Lebanon — A Dartmouth-Hitchcock Medical Center anesthesiologist accused of stealing powerful pain drugs for his personal use and falsifying medical records has voluntarily stopped practicing medicine and entered a program for doctors with addiction, alcohol and other behavioral problems.
Dr. Christopher Manfred’s agreement, on Jan. 31, to seek treatment came one day after the New Hampshire Board of Medicine invoked a law applicable “in cases involving imminent danger to life or health” and suspended the medical license he had been issued in 2010.
A day later Manfred agreed voluntarily to stop writing prescriptions or treating patients, but did not admit to violating state law. Messages left for Manfred and his attorney, Cinde Warmington of the Concord firm of Shaheen and Gordon, were not returned.
The agreement resolved a case that opened with allegations that Manfred had taken hydromorphone, a semi-synthetic opioid derived from morphine, from the hospital and altered patient records to hide his actions.

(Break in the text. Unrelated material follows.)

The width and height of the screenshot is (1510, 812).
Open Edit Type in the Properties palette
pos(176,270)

Those allegations came after a routine audit by managers of DHMC’s pharmacy found a “statistically higher utilization of hydromorphone” by a doctor who was later identified as Manfred, according to the board’s order. On Jan. 23, Manfred “admitted to diverting ‘a few vials’ for his personal use and falsifying records to hide his actions,” according to the order.
Pharmacy managers later determined that since September, Manfred had taken 166 vials from the hospital.

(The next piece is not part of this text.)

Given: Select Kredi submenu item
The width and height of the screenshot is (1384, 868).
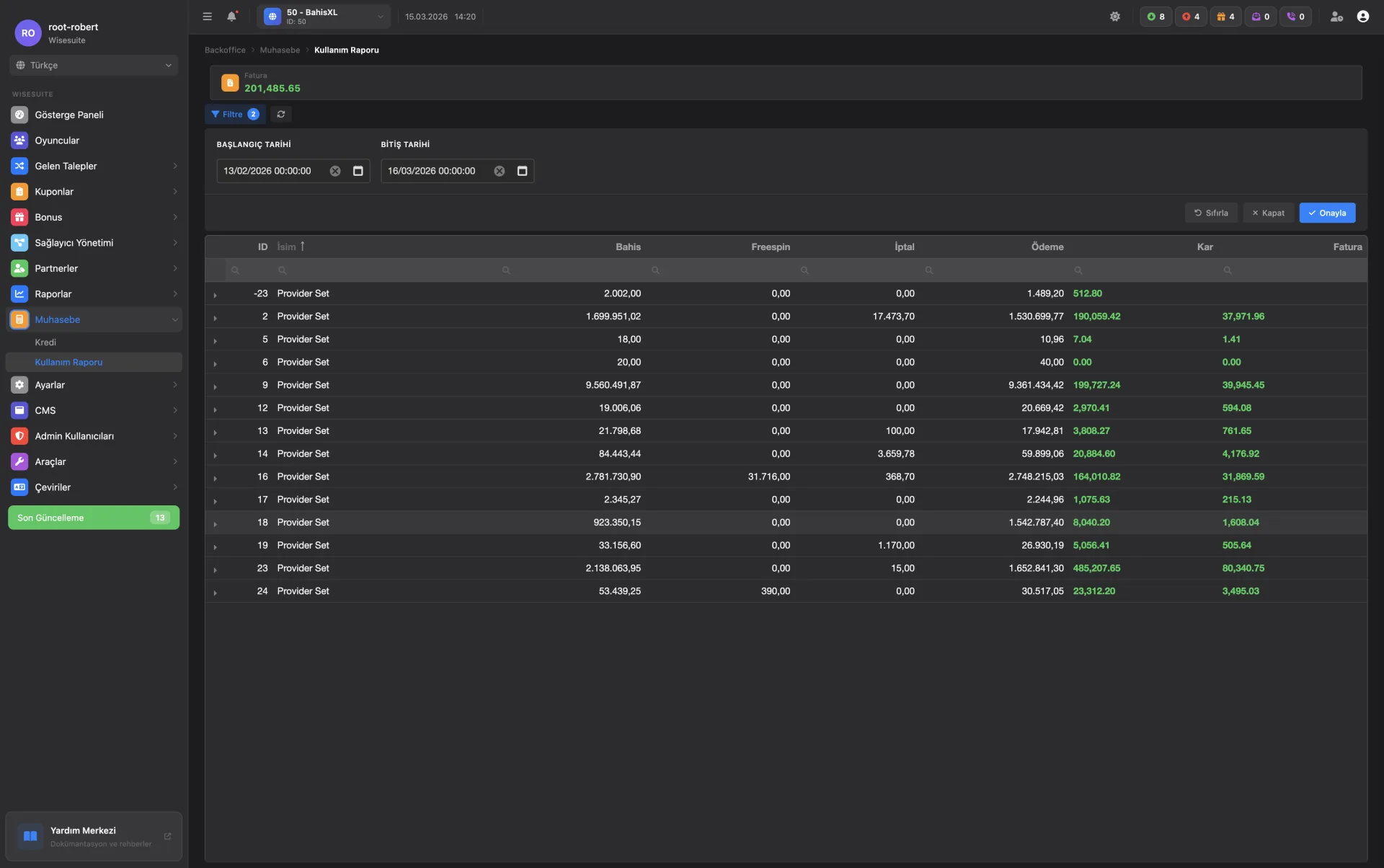Looking at the screenshot, I should click(x=45, y=342).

New Hampshire has about 4,000 professionally active doctors, according to the Kaiser Family Foundation, a nonprofit health issues analyst. In fiscal 2015, the state Board of Medicine, which oversees the state’s licensed physicians, closed 436 “matters,” including 17 in which it took disciplinary actions including nine settlement agreements, three practice restrictions and two license suspensions.

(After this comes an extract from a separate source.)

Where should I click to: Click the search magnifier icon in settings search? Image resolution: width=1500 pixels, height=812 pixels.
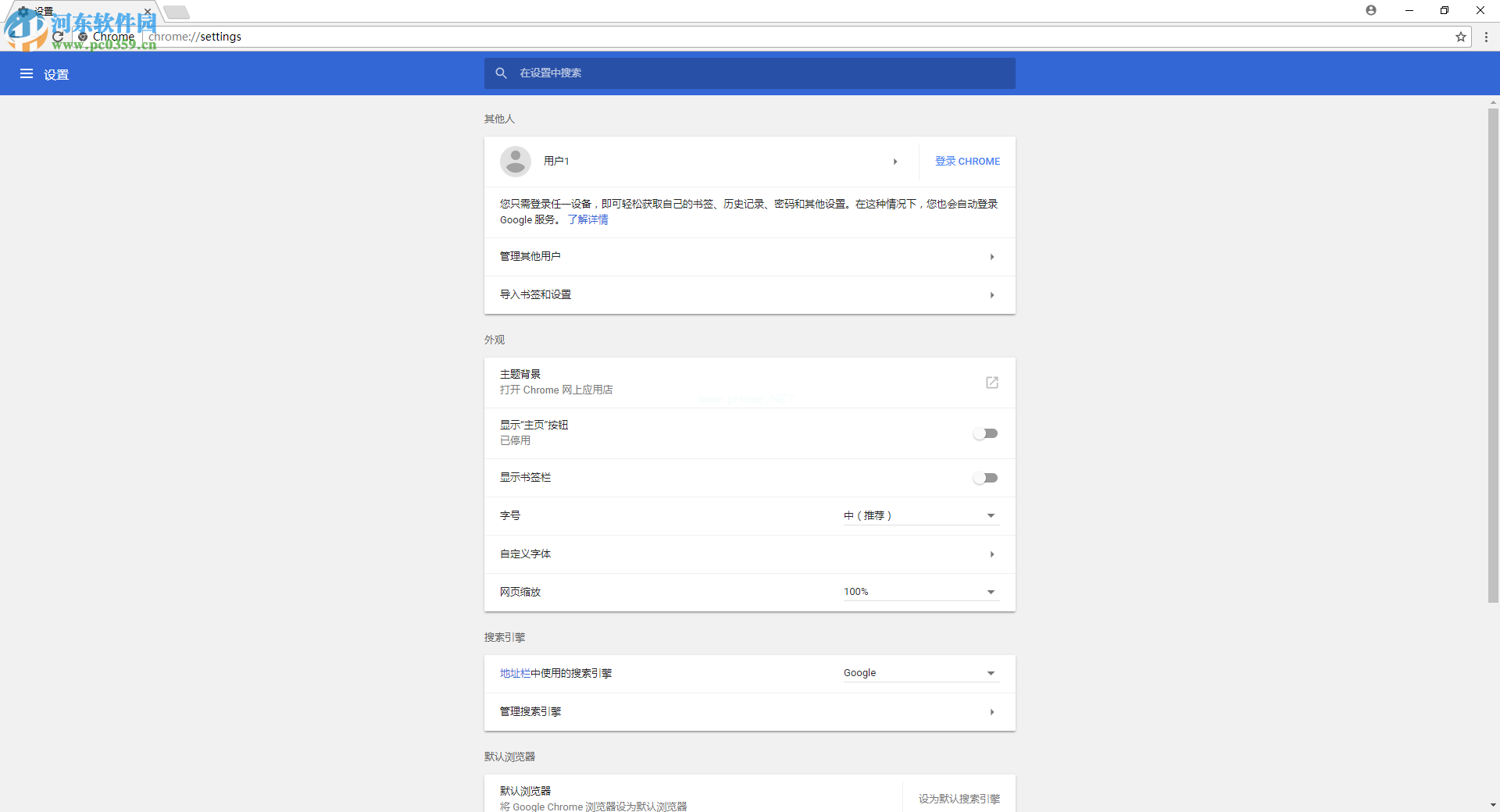pyautogui.click(x=501, y=73)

To settle his case, Manfred agreed to enter into a contract with the New Hampshire Professionals Health Program, a nonprofit organization in Amherst that oversees treatment and arranges drug testing for physicians, physicians’ assistants, dentists, pharmacists and veterinarians.
Manfred, who graduated from the University of New Jersey medical school in 2008 and completed a residency at D-H in 2010, won’t be alone.
The number of contracts overseen by the program generally ranges from 35 to 55, with the greatest number dealing with alcohol abuse issues, said Sally Garhart, the program’s medical director since 2002. The contracts normally last five years and the program had “a whole lot of graduates in 2016,” she said.
Physicians find, Garhart said, that “professional stress is high” in a job that demands a high level of attention to detail and perfectionism.
The disclosure of the allegations against Manfred came against the backdrop of a statewide opioid crisis. The total of drug overdose deaths in New Hampshire is now projected at 477, according to the Office of the Chief Medical Examiner. About 320 of those 434 overdose deaths confirmed so far involved fentanyl, a synthetic opioid that, according to the National Institute of Drug Abuse, “is similar to morphine but is 50 to 100 times more potent.”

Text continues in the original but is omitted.